Gleason was taking that rare opportunity to share her love of an exciting and talented artist with someone of influence. She played Brown an advance copy of Believers and after he sat and listened, the future president of MCA Nashville asked if he could take the cassette with him.
“This is why I love Tony Brown,” she says about that moment in the hotel parking lot. “He didn’t go, ‘Yeah! Yeah!’ He wanted to think about it. And he did. And he did it in a really smart way, of course.” It turned out to be just what Brown needed to hear at a time he needed to hear it. “We were coming out of the Urban Cowboy slog with all these middle-aged dudes and all these gals with headbands and haircuts,” Gleason recalls. “And [Nanci] was just this beautiful ray of sunshine. So pure.”
Pure, maybe, but don’t confuse purity with fragility. Griffith was not timid, or fragile, by any means, as she’d already proven back when she was performing in front of rowdy Texans. “I remember seeing her in Nashville at Brown’s Diner,” Gleason laughs, “With a cigarette, laughing with all the boys, and they were all in. Now, that’s not something some ‘precious little songwriter girl’ does.”
Griffith eventually would sign with MCA and work with Brown on 1987’s Lone Star State of Mind, released at the peak of the all-too-brief New Traditionalist movement (or what Steve Earle — another Tony Brown signing — would later label “The Great Nashville Credibility Scare”). Her music became relatively more mainstream, the rough edges sanded down ever-so-slightly, and her lyrical concerns became more universal in scope. But she never left the ambitious, idealistic folkabilly singer of those first four albums behind.

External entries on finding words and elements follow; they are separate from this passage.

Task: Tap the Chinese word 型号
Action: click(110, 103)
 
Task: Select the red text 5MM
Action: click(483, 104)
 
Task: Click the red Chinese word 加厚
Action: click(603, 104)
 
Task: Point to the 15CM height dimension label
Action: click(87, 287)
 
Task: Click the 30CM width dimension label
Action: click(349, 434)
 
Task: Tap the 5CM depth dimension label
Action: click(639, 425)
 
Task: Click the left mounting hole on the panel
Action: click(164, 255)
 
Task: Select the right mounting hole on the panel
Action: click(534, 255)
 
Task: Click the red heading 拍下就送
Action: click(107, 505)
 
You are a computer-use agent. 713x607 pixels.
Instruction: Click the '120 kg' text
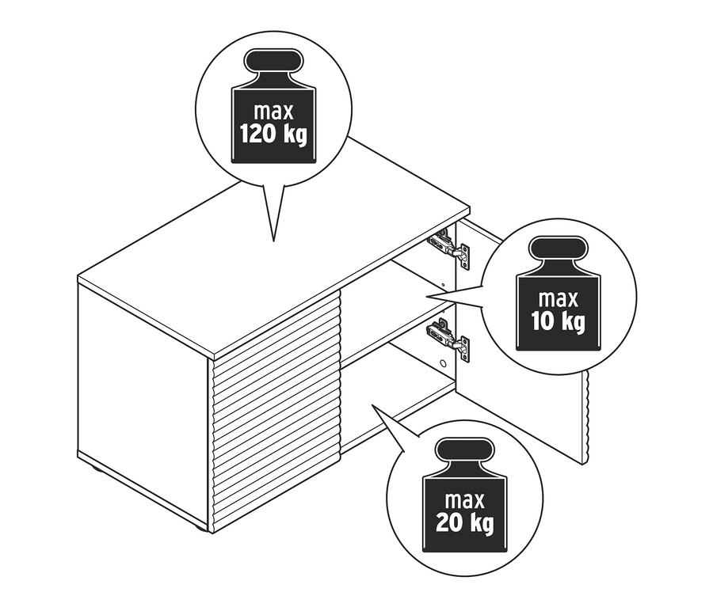coord(273,135)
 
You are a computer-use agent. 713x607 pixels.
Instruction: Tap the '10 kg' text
coord(558,321)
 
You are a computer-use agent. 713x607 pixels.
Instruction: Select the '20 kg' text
coord(464,522)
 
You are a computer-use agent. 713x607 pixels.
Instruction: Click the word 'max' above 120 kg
coord(273,112)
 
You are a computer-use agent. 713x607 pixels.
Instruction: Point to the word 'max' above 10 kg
coord(558,299)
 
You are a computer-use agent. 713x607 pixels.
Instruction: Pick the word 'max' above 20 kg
coord(465,500)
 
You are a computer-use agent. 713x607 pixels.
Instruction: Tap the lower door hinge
coord(448,340)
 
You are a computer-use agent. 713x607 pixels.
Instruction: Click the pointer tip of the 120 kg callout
coord(273,241)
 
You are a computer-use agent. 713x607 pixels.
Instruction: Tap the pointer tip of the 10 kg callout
coord(427,297)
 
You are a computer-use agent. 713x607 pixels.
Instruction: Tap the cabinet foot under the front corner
coord(200,528)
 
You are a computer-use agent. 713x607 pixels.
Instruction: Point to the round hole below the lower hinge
coord(443,364)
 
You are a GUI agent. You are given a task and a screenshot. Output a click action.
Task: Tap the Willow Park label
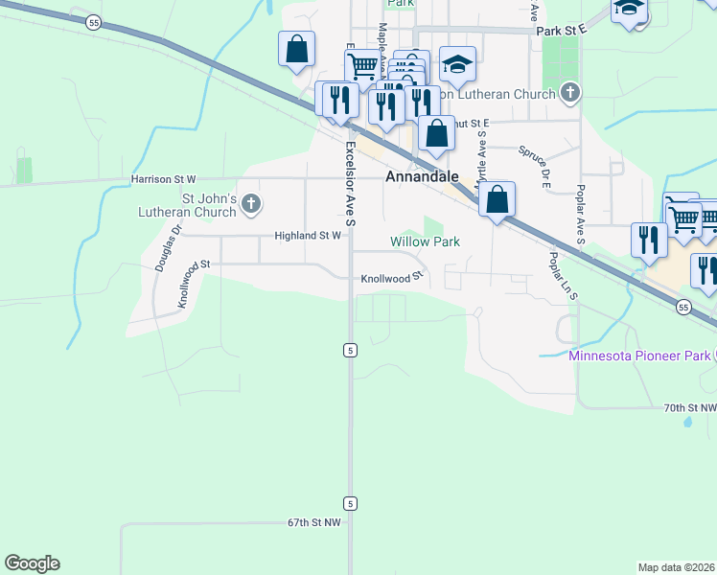coord(425,242)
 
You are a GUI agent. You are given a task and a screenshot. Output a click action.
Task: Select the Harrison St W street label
coord(164,179)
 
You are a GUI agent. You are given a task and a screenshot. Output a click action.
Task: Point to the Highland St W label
coord(308,235)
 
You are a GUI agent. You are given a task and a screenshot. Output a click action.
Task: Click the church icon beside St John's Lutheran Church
coord(251,203)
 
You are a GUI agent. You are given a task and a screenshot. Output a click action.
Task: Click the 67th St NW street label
coord(313,523)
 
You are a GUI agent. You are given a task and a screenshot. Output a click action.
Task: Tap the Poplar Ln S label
coord(562,276)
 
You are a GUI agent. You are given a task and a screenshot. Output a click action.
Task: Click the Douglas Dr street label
coord(167,250)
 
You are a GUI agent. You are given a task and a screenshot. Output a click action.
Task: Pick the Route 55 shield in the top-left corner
coord(92,22)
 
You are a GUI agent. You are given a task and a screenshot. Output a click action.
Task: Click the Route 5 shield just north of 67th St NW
coord(351,503)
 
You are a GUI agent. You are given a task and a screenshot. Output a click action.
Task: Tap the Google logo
coord(32,564)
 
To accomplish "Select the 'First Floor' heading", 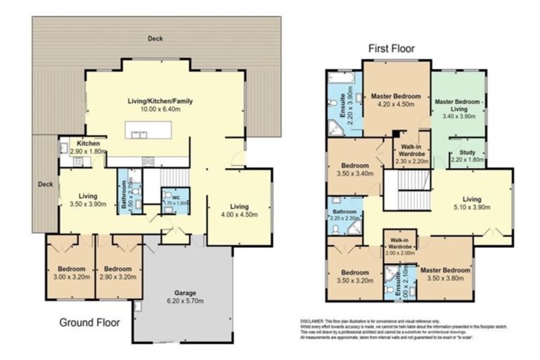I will [392, 49].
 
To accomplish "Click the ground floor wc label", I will [169, 197].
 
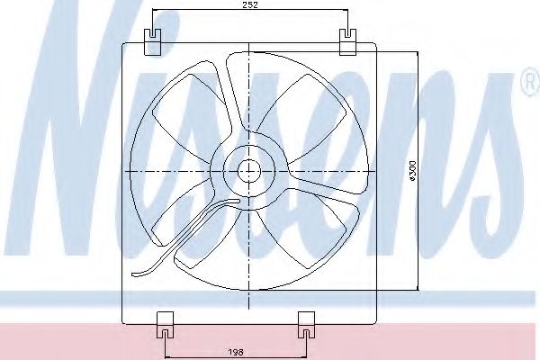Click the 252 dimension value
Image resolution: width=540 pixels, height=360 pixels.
(251, 4)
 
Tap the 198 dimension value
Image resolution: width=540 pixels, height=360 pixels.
(236, 353)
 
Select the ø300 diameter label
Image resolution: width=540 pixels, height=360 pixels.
(410, 171)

Instead, she brought her along, presenting her on a worldwide stage in the process.
Other Voices
While Working in Corners revisits Griffith’s earliest work, Rounder’s More Than a Whisper: Celebrating the Music of Nanci Griffith does what it boasts by pairing over a dozen of roots music’s best with jewels found throughout Griffith’s oeuvre. Years in the making, there are many sublime moments here, such as Lyle Lovett and Kathy Mattea (who had major hits with both “Love at the Five and Dime” and “Goin’ Gone” in 1986 and ’87, respectively) duetting on a moving “Trouble in the Fields” and John Prine in one of his final vocal performances, sharing the mic with Kelsey Waldon on “Five and Dime.” In another full-circle moment, sessions for the tribute were produced by Jim Rooney at Cowboy Arms (now known as Clement House and owned by “Cousin” Bob Clement).
Mary Gauthier, who also contributes liner notes to the album, gives a heart-wrenching performance of “More Than a Whisper.” “There’s something about the loneliness and longing in that song that really got to me,” she explains. “It was one of the songs I dropped the needle on over and over again, long before streaming services where you could just hit ‘repeat.’ I loved it.”

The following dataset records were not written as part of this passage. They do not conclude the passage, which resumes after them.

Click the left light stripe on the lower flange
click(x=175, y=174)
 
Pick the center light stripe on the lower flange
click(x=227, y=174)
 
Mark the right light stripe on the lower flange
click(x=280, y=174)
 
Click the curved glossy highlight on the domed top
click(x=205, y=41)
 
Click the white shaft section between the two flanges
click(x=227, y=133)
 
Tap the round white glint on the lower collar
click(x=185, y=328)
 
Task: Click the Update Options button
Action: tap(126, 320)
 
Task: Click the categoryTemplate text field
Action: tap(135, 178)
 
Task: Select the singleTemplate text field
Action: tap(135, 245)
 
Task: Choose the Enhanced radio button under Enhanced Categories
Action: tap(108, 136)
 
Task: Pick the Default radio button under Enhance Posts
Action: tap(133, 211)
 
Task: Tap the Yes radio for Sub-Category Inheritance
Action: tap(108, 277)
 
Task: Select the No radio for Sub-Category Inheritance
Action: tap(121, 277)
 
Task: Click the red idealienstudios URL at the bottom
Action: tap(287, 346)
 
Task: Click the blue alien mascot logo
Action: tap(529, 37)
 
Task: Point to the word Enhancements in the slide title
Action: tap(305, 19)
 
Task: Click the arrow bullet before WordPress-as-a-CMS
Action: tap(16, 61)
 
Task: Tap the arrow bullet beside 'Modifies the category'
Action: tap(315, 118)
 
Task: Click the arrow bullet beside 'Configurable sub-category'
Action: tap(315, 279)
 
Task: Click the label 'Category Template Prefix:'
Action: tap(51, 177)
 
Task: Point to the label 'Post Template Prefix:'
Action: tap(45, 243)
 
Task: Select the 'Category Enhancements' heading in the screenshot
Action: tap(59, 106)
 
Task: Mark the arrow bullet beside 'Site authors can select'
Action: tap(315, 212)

Basically, More Than a Whisper turns the spotlight back on Griffith, an artist who spent so much of her career giving voice and exposure to other songwriters. Gauthier recalls one such moment. “About two years after I moved to Nashville, I was at a song circle at Jim McGuire’s house with Nancy and a bunch of songwriters. And she gave me one of her guitars. It was a transcendent moment for me. That was sort of a christening. She made a big deal of giving it to me in front of all the other songwriters in the room: Steve Earle, Guy Clark, John Hiatt … my God! I’m looking at it right now. I just can’t believe I’m in possession of that instrument. And she signed it, ‘For Mary, because you will sing.’ She was a great champion of other artists. I think it’s an important thing to do, to shine the light back on her.”
Scott Billington puts it this way, “Sometimes, it seems like a great voice, a guitar, and a great song are all you need. Nanci Griffith excelled at all three.”